Limitations & Future Work¶
- Dependency on paired multi-omics + pathology data: The 5 cohorts were selected precisely because all three types of data were available (UCEC only n=122); in reality, proteome (RPPA) coverage is far lower than transcriptome, posing a bottleneck for deployment. This paper does not handle missing modalities (unlike LD-CVAE/GHANet).
- Quality of protein identity embeddings is dominated by LLM descriptions: While experiments show robustness to LLM choice, descriptions may contain hallucinations or outdated knowledge, lacking independent validation of accuracy. ⚠️ Protein set size (\(N_p\)) is not explicitly stated in the main text; refer to supplementary materials.
- RPPA covers limited cancer-related and phosphorylated proteins, not the full proteome; the coverage of the "proteomic intermediate layer" is restricted. Whether this hierarchical hypothesis remains robust for mass spectrometry-based full proteomes deserves validation.
- Future Directions: Combining missing modality imputation (e.g., LD-CVAE style) with the hierarchical fusion of Ours; or extending the "gene→protein→morphology" chain to clinical/radiomics data for longer cascades.
Related Work & Insights¶
- vs MCAT / MOTCat / SurvPath (Two-modal G+I): These use co-attention / optimal transport / pathway knowledge to align genes and images but lack the protein layer and use flat fusion. Ours explicitly inserts the protein intermediate layer and follows the hierarchy, increasing average C-index from 0.712 to 0.753.
- vs CMTA / PIBD (Flat Multimodal): CMTA uses parallel encoding-decoding + cross-modal attention, and PIBD learns prototypes for discriminative info—both treat modalities as peer levels. HFGPI's difference lies in making "hierarchical dependency" a first-class citizen.
- vs PS3† / ICFNet† (Trimodal): These can handle three modalities (where the third is typically report text, replaced with proteome in experiments), but still use flat fusion. HFGPI Gains another 1.8%~2.4% under the same trimodal input, showing that improvement comes from "how to fuse" rather than "how many to fuse."
Rating¶
- Novelty: ⭐⭐⭐⭐⭐ First to use the proteome as an intermediate layer + use systems biology cascades to guide fusion architecture; GRPF/PGHL have clear biological motivations.

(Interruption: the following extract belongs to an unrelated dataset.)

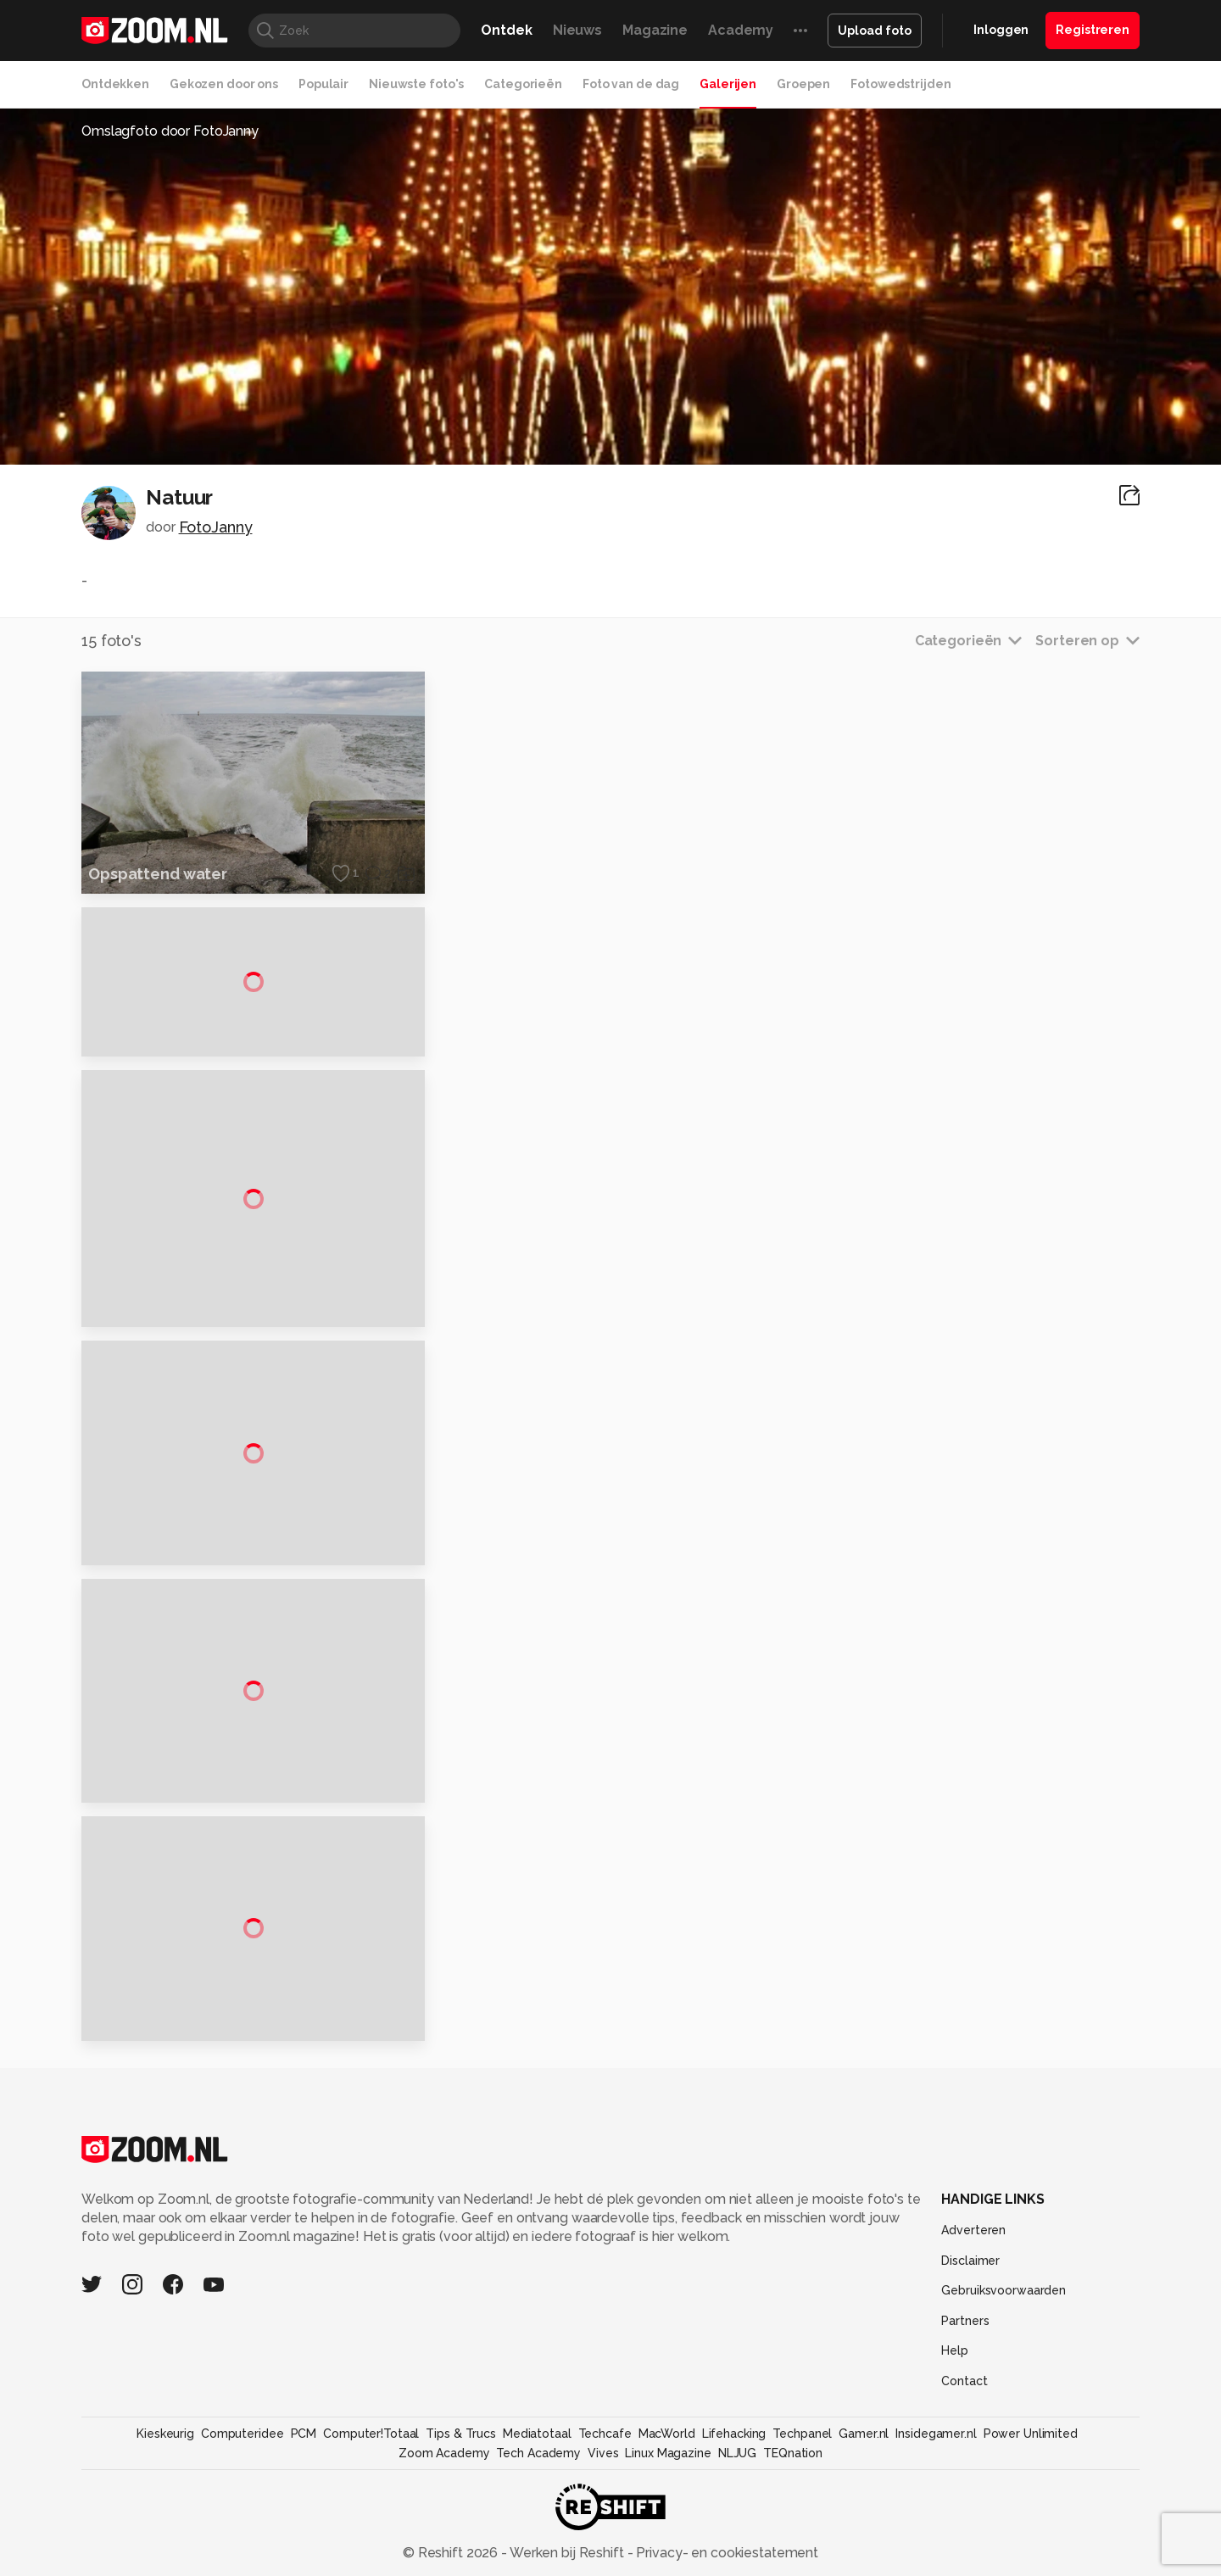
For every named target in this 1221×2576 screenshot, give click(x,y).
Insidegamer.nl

- Experimental Thoroughness: ⭐⭐⭐⭐ 5 TCGA cohorts, comparison with 15+ methods, ablation of every module and encoder; however, limited to TCGA and small cohorts (UCEC n=122).
- Writing Quality: ⭐⭐⭐⭐⭐ Biological motivation-architecture-formula correspondence is excellent; the logic chain is smooth.
- Value: ⭐⭐⭐⭐ Provides a clear paradigm of "hierarchical fusion + protein layer" for multi-omics survival prediction with strong interpretability, though limited by the availability of paired multi-omics data.